BARRA DO FURADO…

         Sexta
Feira Santa, dia em que Nosso Senhor visitou o inferno, dia em que o capeta
manda no mundo, dia em que o mal ronda pelos caminhos tentando os servos de
Deus… Nesse dia, dizem os antigos, o melhor é ficar em casa, jejuar, não comer
carne e nem ingerir bebidas alcoólicas, rezar e se arrepender dos muitos
pecados praticados.
         Seu
Raimundo nascido no bairro de Peropava conseguira realizar seu sonho, montar um
entreposto, nome bonito para um local que vendia de tudo, desde galinha caipira
a Tainha salgada em Iguape. Naquele final de século XIX, a religião era levada
a sério e nenhuma bodega ou açougue funcionavam durante a Semana Santa. As
crianças não brincavam e as pessoas não cantavam, as janelas permaneciam
fechadas em sinal de luto profundo e de respeito às dores sofridas pelo
Salvador.
         Com
a vendinha fechada, seu Raimundo juntou a família e resolveu visitar os
parentes em Peropava. Naquele tempo não existiam estradas na região e o único
caminho para chegar ao bairro rural era o Rio Ribeira de Iguape. Também não
existiam veículos automotores, nem bicicletas, nem ônibus, nem avião. O meio de
locomoção era o barco, a lancha, o navio. Os muito ricos possuíam charretes,
porém não havia passagens para que tal veículo transitasse fora dos limites da
cidade.
         Na
canoa da família colocou os mantimentos, a esposa, os dois filhos, o cachorro e
tomaram o rumo de destino, seis horas remando para chegar ao término da viagem.
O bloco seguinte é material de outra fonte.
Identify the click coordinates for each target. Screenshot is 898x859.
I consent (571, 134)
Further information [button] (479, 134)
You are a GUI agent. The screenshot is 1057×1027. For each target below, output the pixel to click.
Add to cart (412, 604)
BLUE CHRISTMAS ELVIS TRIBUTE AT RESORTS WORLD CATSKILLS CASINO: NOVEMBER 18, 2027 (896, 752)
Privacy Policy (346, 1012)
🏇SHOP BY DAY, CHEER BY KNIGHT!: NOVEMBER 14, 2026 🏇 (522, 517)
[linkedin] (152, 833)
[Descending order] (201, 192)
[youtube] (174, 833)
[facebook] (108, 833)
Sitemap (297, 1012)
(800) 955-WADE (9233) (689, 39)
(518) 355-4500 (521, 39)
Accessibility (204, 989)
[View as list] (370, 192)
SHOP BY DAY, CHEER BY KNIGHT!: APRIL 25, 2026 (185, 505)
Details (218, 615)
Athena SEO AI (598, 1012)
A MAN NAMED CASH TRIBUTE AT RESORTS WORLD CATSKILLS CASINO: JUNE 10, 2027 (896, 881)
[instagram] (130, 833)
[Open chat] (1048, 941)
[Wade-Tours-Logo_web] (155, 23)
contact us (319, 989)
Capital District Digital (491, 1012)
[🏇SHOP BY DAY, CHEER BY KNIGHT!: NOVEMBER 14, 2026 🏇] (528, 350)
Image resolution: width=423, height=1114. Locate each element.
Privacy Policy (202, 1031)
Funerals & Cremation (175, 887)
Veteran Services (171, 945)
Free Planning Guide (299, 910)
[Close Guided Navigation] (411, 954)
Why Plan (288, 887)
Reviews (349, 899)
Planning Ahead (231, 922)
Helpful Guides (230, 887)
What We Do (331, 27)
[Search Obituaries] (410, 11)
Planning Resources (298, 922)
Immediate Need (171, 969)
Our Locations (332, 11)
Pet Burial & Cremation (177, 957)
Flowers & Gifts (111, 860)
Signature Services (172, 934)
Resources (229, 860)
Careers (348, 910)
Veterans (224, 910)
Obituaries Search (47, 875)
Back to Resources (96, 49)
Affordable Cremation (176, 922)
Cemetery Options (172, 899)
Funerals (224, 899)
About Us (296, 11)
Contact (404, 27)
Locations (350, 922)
Frente ao bairro dos Engenhos existia um canal, na verdade uma vala, chamado no
linguajar caiçara de Furado, que unia o Rio Peropava ao Rio Ribeira e encurtava
o percurso em duas horas. O problema era que o tal Furado só dava passagem
durante a maré cheia, pois na vazante se transformava em um lamaçal.
         Seu
Raimundo, na pressa de rever os parentes adentrou pelo Furado e após uma hora
remando, a maré vazou e o Furado secou. Mutucas, pernilongos e mosquito pólvora
fizeram a festa. Seu Raimundo soltou o primeiro palavrão. Dona Cotinha avisou;
-“ Mundinho! Mais respeito. Hoje é Sexta Feira da Paixão!”As crianças abriram
um berreiro, o cachorro latia desconsolado, dona Cotinha se coçava e seu
Raimundo já estava arrependido de ter saído de casa justamente na data
fatídica, não se conteve e exclamou;- “ Nem o Diabo é capaz de tirar a gente
desse atoleiro!”
         Mal
acabou de pronunciar tais palavras, pareceu que o tempo parou. Nenhum trinar de
pássaros, nenhuma brisa, nenhum barulho. Só o silêncio, numa calmaria anterior
a Criação quando o mundo estava sendo sonhado na mente de Deus e nada ainda
existia… De repente tudo explode em sons. Dona Cotinha se benze, os filhos se
abraçam buscando mútua proteção, o cachorro gane baixinho e um vendaval surgido
do nada arremessa a canoa no meio do matagal, vários metros longe da margem do
Furado… Uma gargalhada infernal e o tempo retornou como se nada acontecera.
         Seu
Raimundo aprendeu a lição, nunca mais durante sua longa vida saiu de casa numa
Sexta Feira Santa, pois é nesse dia que o Diabo está solto e nunca se sabe o
que ele pode aprontar.
Gastão Ferreira/2011
Observação- História verídica ocorrida
em Iguape e transmitida de geração a geração pela tradição oral.